> **Brief**:
Reproduce every record below, character by character.

> **Collected data entries**:
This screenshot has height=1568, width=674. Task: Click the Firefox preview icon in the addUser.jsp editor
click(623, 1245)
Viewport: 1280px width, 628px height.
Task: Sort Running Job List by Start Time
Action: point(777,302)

> **Expected answer**:
This screenshot has height=1568, width=674. Task: Click the Firefox preview icon in the addUser.jsp editor
click(623, 1245)
Viewport: 1280px width, 628px height.
Task: Sort Running Job List by Start Time
Action: point(777,302)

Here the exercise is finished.